Das estelas associadas às sepulturas, encontradas in situ, facto raro na arqueologia islâmica do al-Andalus, duas ofereciam epígrafes. Uma delas continha texto em árabe cúfico, organizado em oito linhas que informam tratar-se da sepultura de Ibrāhīm ben ‘Abd al-Malik, falecido em 1069. A outra, também, em escrita cúfica simples, indica que ali foi sepultado um filho de Ibrāhīm ben Solaymān ben Hayyān, falecido em 1148. 

Ibn QAsī e a comunidade por ele criada situam-se no cerne do choque ideológico entre sufis, almorávidas e almoadas e menos no cenário de confronto entre cristãos e muçulmanos então em curso. A djihād pregada pelo mestre da Arrifana tinha como objectivo todos os inimigos da fé islâmica: cristãos, moçárabes, judeus e, principalmente, muçulmanos considerados hereges. A sua formação e origem social, sendo natural da kora de Silves e descendente de uma antiga família cristã (rumi), constituem uma herança cultural de um mundo que não deixou de o influenciar. 

Depois de ter sido chamado imām (chefe religioso e político) e mahdī (guia espiritual ou messias), Ibn Qasī foi cobardemente assassinado em Silves, a mando dos sequazes dos almoadas e às mãos de um discípulo próximo (Ibn Almúndir), em 1151. Tal teve como causa o pacto de não agressão que terá assinado com Dom Afonso Henriques, prevendo-se, assim, no actual território português, a existência de dois estados independentes, um a norte (cristão) e outro a sul (muçulmano).

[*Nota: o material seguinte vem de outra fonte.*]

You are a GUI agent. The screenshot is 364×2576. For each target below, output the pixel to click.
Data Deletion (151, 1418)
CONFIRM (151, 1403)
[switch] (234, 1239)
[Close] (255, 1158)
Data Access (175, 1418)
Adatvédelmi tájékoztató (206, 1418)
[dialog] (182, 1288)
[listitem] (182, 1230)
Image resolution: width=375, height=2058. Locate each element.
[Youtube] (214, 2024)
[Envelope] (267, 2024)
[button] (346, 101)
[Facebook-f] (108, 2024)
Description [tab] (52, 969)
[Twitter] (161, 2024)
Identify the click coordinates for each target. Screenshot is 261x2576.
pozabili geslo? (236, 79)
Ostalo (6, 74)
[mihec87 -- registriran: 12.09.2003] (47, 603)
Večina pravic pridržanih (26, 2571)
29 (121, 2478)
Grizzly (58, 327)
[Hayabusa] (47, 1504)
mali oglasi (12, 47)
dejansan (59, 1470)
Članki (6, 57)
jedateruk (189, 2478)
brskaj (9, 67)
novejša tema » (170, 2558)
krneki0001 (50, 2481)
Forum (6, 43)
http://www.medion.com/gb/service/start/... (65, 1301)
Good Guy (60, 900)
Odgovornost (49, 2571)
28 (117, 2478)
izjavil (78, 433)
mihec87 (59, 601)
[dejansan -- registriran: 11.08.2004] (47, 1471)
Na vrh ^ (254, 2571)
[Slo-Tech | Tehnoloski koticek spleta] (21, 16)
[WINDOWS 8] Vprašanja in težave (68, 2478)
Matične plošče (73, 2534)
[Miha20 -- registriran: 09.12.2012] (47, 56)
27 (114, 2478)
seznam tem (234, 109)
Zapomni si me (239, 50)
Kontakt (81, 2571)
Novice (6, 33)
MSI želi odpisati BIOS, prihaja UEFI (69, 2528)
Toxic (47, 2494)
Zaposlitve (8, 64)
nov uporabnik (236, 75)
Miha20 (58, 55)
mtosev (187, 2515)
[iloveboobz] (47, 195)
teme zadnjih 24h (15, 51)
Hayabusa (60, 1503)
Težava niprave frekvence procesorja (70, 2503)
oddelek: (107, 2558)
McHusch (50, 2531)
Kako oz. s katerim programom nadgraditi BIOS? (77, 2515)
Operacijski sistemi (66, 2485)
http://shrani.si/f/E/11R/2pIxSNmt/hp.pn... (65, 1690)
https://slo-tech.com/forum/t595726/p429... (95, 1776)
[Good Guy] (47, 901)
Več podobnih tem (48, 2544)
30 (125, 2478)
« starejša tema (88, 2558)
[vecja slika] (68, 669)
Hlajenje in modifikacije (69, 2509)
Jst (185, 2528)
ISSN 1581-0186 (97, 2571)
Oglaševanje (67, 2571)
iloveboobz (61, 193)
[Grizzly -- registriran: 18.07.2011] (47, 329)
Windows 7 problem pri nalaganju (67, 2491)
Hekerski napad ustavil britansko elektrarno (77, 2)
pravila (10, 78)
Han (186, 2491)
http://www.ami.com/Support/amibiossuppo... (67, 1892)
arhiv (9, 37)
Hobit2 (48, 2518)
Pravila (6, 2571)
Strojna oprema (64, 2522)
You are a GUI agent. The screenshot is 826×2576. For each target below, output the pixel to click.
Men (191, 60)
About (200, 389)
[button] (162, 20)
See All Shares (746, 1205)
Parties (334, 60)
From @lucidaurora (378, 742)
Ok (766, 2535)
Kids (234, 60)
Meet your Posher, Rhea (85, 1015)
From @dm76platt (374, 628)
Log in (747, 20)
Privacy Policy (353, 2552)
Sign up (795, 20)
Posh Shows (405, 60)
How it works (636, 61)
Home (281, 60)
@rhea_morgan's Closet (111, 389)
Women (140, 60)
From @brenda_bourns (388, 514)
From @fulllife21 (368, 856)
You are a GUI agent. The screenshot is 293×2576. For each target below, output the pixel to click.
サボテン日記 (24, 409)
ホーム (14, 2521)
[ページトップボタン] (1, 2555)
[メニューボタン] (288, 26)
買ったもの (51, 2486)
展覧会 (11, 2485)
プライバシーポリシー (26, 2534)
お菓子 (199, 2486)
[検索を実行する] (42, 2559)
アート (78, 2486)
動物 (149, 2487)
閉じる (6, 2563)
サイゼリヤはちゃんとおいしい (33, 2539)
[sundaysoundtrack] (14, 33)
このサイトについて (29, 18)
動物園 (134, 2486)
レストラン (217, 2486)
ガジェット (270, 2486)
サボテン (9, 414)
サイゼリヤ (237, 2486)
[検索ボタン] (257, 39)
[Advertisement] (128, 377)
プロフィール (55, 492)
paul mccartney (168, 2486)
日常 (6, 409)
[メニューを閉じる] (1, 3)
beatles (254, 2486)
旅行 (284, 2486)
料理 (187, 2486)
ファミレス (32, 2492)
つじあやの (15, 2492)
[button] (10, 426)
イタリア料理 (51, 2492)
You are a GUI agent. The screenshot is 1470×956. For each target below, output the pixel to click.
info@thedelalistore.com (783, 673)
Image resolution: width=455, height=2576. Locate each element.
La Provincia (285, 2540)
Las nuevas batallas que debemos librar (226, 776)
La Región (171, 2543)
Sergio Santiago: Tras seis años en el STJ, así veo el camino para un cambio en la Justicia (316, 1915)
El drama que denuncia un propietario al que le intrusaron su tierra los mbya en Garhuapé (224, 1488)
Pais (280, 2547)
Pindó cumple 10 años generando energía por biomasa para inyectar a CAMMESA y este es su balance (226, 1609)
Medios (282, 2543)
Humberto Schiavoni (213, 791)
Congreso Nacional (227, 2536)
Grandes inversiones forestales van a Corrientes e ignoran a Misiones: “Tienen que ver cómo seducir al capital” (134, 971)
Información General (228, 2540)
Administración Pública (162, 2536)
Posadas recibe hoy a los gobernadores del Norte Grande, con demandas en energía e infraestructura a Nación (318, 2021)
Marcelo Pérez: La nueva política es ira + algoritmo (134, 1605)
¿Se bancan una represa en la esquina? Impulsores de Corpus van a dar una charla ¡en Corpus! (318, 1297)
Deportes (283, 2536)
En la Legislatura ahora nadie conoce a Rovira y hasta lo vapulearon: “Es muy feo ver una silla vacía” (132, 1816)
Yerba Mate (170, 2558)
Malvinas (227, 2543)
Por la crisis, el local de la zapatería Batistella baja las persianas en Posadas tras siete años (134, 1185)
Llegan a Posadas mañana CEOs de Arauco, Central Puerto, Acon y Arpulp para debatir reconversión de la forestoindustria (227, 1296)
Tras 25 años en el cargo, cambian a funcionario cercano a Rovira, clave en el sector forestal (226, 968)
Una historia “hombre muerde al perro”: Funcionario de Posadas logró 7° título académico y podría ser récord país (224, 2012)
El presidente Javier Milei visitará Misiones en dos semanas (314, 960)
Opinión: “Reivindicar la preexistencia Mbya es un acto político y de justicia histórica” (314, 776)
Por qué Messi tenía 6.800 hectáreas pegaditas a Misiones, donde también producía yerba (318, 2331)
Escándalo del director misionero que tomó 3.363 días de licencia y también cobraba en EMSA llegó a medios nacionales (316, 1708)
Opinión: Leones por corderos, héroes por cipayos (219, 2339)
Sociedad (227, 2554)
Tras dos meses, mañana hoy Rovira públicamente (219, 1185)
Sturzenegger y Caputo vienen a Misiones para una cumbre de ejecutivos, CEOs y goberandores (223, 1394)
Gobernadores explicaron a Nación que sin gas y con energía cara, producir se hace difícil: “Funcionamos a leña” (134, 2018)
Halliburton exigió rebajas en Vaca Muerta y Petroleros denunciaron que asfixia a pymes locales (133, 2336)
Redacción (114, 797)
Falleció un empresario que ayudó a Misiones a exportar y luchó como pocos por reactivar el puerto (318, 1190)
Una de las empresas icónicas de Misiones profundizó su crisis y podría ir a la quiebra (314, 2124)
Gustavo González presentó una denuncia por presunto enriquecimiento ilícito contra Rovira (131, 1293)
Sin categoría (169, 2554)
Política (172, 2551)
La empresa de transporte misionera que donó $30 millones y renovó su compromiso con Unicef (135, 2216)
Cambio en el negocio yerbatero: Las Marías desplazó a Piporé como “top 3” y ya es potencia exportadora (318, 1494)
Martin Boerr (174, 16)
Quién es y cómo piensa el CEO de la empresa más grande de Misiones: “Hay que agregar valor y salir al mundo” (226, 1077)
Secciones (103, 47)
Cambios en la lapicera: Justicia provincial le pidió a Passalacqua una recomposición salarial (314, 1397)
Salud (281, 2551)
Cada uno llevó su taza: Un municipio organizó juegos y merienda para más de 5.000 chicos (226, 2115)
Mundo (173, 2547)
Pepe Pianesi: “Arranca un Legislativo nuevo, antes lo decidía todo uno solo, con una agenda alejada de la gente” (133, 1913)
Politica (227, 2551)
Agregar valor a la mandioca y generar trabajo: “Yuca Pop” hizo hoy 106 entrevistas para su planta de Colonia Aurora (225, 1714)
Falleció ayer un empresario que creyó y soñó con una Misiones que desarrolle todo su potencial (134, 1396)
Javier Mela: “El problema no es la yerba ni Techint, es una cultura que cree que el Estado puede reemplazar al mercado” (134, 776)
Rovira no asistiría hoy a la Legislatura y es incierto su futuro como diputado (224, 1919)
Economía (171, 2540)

Quarenta anos depois, quando o cruzado Roger de Howden ali passou a caminho da Terra Santa, o Ribāt encontrava-se reconhecível, mas em ruínas.

O Ribāt da Arrifana foi, então, abandonado, talvez amaldiçoado, sendo perseguidos os seus correligionários e censurada a obra daquele mestre. Para além dos testemunhos literários e arqueológicos, a tradição popular conserva, próximo daquela península, o topónimo de Fonte Santa e ecoa ainda, vagamente, na memória colectiva, que a povoação de Aljezur foi fundada por um príncipe-poeta da Arrifana, não sendo este senão Ibn Qasī. Tal foi a repercussão que provocou a sua presença na região há mais de oito séculos e meio.

Embora tenha sido classificado como Monumento Nacional em Junho de 2013, o Ribāt da Arrifana, devido à incúria dos homens e, em particular, das entidades responsáveis pela Cultura, encontra-se totalmente abandonado.